27. Los movimientos de los astros y sus propiedades son el resultado de leyes naturales y no surgen de los actos de voluntad de dioses del mismo modo que los seres humanos respiramos por naturaleza, sin esfuerzo, y que las aguas caen en forma de lluvia, y que un volcán exhibe una erupción o la tierra un terremoto cuando hay demasiada tensión en las placas tectónicas. Todo esto sucede por leyes naturales, según la naturaleza de los fenómenos naturales, y sin la intervención de dioses.

28. Los epicúreos teístas proponían que los dioses eran instintivamente percibidos como anticipaciones, lo cual era consistente con la observación de que todas las culturas tienen dioses. Esta teoría se ve en gran medida vindicada en el concepto de la sicoterapia avanzado por personas como Karl Jung y Joseph Campbell, según el cual los mitos, deidades y rituales de iniciación en todas las culturas humanas son funciones de los arquetipos del inconciente colectivo, y que es por eso que son universales.

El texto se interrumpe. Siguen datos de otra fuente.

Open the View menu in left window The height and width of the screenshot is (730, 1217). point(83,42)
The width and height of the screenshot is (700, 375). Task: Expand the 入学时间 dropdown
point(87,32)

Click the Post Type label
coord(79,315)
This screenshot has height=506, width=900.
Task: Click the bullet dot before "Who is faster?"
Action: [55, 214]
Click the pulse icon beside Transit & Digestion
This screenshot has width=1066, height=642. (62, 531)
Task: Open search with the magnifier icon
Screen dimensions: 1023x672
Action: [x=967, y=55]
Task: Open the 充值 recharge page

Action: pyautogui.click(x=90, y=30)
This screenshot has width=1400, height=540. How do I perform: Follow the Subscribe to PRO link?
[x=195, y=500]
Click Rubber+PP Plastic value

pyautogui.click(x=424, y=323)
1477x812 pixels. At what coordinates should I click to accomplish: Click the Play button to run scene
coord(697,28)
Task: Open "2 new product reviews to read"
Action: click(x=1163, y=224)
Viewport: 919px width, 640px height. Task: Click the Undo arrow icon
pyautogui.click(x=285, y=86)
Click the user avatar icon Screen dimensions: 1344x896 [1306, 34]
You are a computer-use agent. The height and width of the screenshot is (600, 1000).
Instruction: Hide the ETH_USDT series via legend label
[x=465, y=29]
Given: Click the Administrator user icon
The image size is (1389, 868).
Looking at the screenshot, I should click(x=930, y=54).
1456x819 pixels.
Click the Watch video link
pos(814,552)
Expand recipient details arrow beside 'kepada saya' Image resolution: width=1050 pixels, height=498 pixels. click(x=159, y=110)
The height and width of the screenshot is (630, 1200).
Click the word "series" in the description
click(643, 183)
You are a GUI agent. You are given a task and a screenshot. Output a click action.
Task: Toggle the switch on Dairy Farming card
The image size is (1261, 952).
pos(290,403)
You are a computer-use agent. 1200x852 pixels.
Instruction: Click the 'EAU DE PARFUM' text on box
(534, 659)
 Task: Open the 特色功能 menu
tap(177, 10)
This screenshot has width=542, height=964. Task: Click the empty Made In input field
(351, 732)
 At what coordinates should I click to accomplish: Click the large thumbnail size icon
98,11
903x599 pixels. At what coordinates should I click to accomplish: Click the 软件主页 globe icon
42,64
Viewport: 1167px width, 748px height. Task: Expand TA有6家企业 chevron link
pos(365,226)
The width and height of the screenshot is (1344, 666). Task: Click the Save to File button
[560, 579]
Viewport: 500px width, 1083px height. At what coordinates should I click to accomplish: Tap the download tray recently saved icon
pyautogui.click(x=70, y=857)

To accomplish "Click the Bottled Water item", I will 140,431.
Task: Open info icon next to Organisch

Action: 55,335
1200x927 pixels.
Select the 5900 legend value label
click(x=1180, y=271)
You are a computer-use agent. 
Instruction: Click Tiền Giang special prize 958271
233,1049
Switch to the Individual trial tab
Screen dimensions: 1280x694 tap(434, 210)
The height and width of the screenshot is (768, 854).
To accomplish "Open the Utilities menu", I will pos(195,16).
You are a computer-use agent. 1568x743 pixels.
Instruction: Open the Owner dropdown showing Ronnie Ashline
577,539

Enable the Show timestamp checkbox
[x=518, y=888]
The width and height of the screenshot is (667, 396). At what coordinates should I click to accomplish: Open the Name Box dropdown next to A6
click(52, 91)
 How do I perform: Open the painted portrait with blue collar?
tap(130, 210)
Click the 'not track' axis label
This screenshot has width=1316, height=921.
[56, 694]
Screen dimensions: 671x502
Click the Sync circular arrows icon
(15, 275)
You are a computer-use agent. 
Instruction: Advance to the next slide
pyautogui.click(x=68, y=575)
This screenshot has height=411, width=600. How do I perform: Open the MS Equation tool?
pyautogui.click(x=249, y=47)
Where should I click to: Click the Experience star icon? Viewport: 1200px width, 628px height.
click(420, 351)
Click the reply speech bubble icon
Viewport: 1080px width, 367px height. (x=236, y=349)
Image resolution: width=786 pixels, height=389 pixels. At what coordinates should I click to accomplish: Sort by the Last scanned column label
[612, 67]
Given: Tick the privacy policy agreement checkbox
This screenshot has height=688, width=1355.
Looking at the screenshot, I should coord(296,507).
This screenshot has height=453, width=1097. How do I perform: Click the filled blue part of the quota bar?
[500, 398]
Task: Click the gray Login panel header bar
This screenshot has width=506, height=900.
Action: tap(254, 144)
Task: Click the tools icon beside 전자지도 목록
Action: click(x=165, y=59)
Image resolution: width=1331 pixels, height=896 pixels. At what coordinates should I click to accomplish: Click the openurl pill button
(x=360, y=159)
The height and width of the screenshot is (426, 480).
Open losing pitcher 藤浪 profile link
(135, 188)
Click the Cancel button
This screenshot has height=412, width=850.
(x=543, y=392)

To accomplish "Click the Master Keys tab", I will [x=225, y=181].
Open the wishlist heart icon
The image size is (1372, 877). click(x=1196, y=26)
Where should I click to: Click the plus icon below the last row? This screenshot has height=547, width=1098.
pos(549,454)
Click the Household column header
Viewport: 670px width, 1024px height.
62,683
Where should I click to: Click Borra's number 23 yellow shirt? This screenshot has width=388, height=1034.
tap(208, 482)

Un ejemplo de estos instintos heredados tiene que ver con la observación de aves recién nacidas que experimentan pánico cuando ven un avión volando sobre ellas en Galápagos, porque sus ancestros fueron víctimas de aves depredadoras enormes. Pero en Galápagos no existen estos depredadores, mientras que los ancestros de estas aves sí encontraron al cóndor en Sud América. De modo que este instinto heredado es un arquetipo vestigial que surgió para asegurar la supervivencia de la especie. Similarmente, casi todas las culturas humanas tienen mitos sobre, por ejemplo, dragones, a pesar de que los dragones no existen en la naturaleza. Esto se explica como un vestigio del pánico ancestral, incluso tan antiguo como el que vivieron los primeros mamíferos en un mundo de dinosaurios gigantes. De modo que las anticipaciones pueden a veces ayudarnos a entender la historia sicológica de nuestros ancestros.

En todo caso y a pesar de estas interpretaciones modernas junguianas de las anticipaciones como arquetipos del inconciente colectivo de la especie, para efectos prácticos, la doctrina epicúrea no cambia: enseña que los dioses no necesitan nuestra adoración ni que responden a nuestras oraciones.